New Zealand could be on the cusp of a Global Financial Crisis-like property market downturn with “little respite” for falling house prices in the coming months, according to an industry expert.
CoreLogic New Zealand Head of Research Nick Goodall said nationally property valued fell 0.8 per cent in June, which was the third consecutive month with a drop at that rate.
The House Price Index (HPI) also showed the quarterly fall of 2.3 per cent was the biggest three-month decline since February 2009, which is just before the market bottomed out after the GFC.
“As the downturn sets in, and with interest rates set to rise further, greater consideration is now being given to ‘how long and how far will this go’,” Mr Goodall said.
“Of course no one knows for sure but the long recovery after the GFC offers a glimpse into one potential scenario which could unfold.”
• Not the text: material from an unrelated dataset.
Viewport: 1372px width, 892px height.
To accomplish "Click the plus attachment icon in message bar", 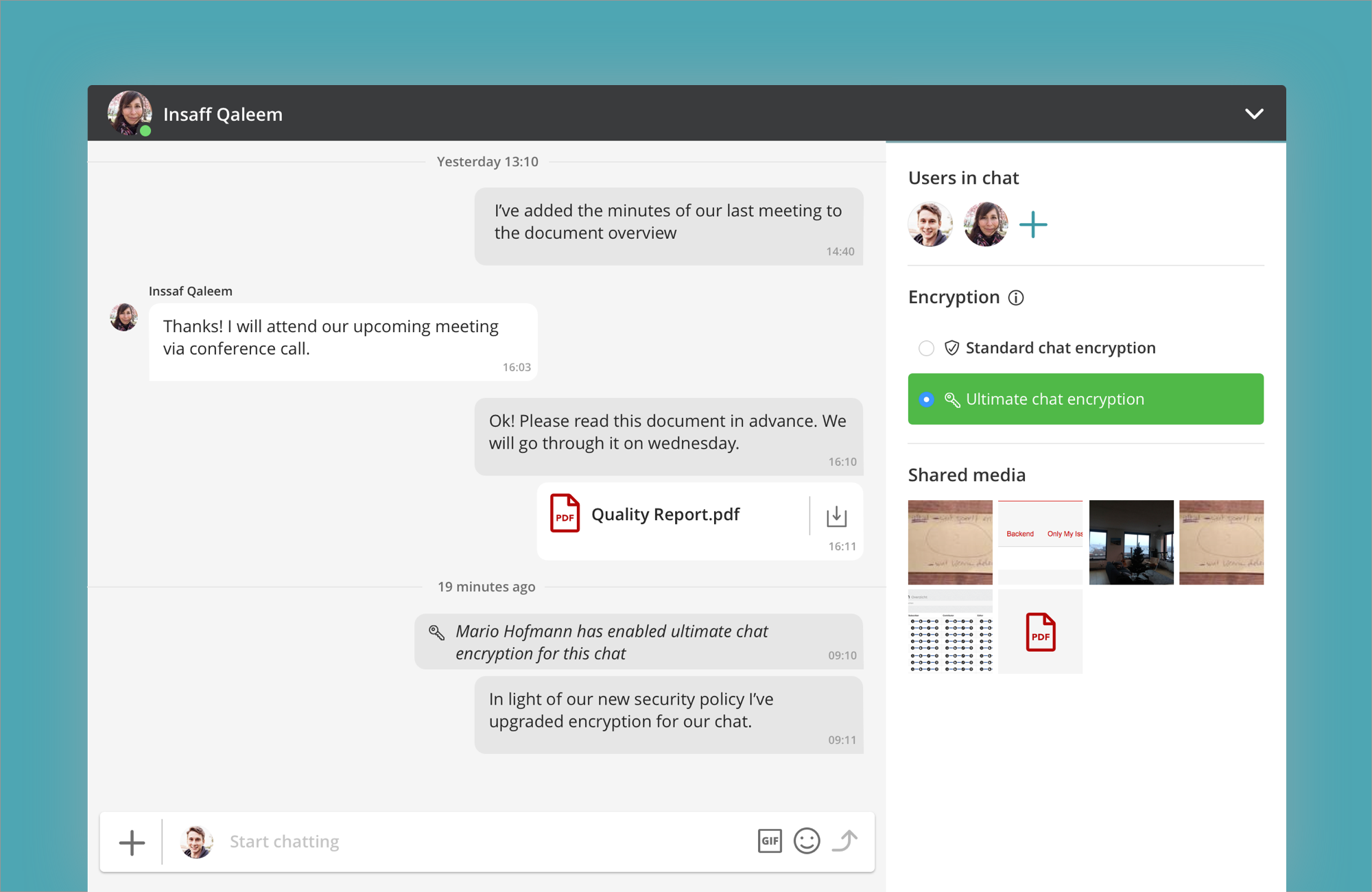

Post GFC, Mr Goodall said the market took the shape of a “bathtub”, with a gradual initial decline of 9.9 per cent over 17 months, followed by a period of relatively flat conditions, before increasing back to the pre-GFC peak five years later.
“While the economic and lending environments are remarkably different between 2008 and 2022, housing affordability is more thinly stretched, and interest rates are rising, not falling like in the late 2000s,” he said.
“Under these circumstances it is difficult to foresee any respite for falling house prices in the near term.
“Affordability constraints coupled with higher interest rates and tighter lending conditions are likely to keep a lid on housing demand over the coming months and probably until interest rates start to fall again.
“Although a drop in housing prices will support an improvement in affordability, higher mortgage costs and stricter lending policies will probably outweigh the renewed affordability advantage.”
Auckland recorded the biggest drop in property values in June, with the HPI recording a 1.9 per cent fall for the month and a 4.9 per cent decline for the quarter.
The average value of a property in Auckland is now $1,445,624.
But Mr Goodall said the figures needed to be viewed in context of market changes.
“When it comes to property values in Auckland, it’s important to look past median sale prices as they are often affected by a change in the mix of properties reaching agreement over the two periods being analysed, whereas an index measures all properties in an area regardless of whether they have transacted,” Mr Goodall said.
“In other words, Auckland could see more expensive standalone dwellings dominating sales in a given month, but then cheaper townhouses might take over the next month.”
The HPI showed Christchurch recorded the most growth in property values in June, up 2.6 per cent to $783,216, followed by Hamilton with a 1.8 per cent jump to $880,947.
However, Wellington, Dunedin and Tauranga all recorded similar falls to Auckland.
Outside the main cities, few areas are showing consistent growth.
Hastings recorded 1.1 per cent growth in property values in June, but remains 2.7 per cent down for the quarter, while Whanganui property values rose 0.7 per cent in June but are still 2 per cent down for the quarter.
Gisborne recorded the biggest monthly decline at 3.2 per cent, followed by Lower Hutt at 2.8 per cent.
Mr Goodall said on top of the affordability constraints already mentioned, for those already in the market, they’re now having to deal with the increased costs of higher interest rates.
“Those rates are rising quickly, as if scaling the steepest parts of Mt Ruapehu,” he said.
“But while the lending environment, including the tightest loan-to-value ratio limits on record for owner occupiers, is likely to keep a lid on demand for property at 2021 prices and lead to further, gradual falls in values, there are a number of guardrails in place which should protect the market from an outright crash in values.
“Firstly, and probably most importantly, the tight labour market and historically low unemployment rate are expected to remain.
“As long as borrowers can retain their jobs and income they’re likely to adjust their discretionary spend in order to maintain mortgage repayments. This is as opposed to mortgage stress leading to heavily discounted or worst-case mortgagee sales.
“Mortgage serviceability tests applied at the time of origination, alongside many borrowers getting ahead of their repayment schedules will provide another buffer against potential trouble too.”
For investors, facing a more heavily regulated market, similar affordability pressures to owner occupiers and the full force of inflationary pressures, the finances are becoming harder to stack up.
“Given the hurdles to acquire funding such as lending limits are higher, the cost of money (mortgage interest rates) is increasing and the cost of housing such as values, maintenance costs and reduced tax benefits is also high, many investors (or would-be investors) simply won’t be able to justify adding a property to their portfolio,” Mr Goodall said.
“Some investors may be comfortable ‘topping up’ their property out of other income for a period of time, but that has a limit.
“Furthermore, if we do indeed see a ‘bathtub’ shaped recovery play out, expectations of short-term capital growth should also be tempered, leaving investors focused on a long-term horizon, and/or on short-term yield.”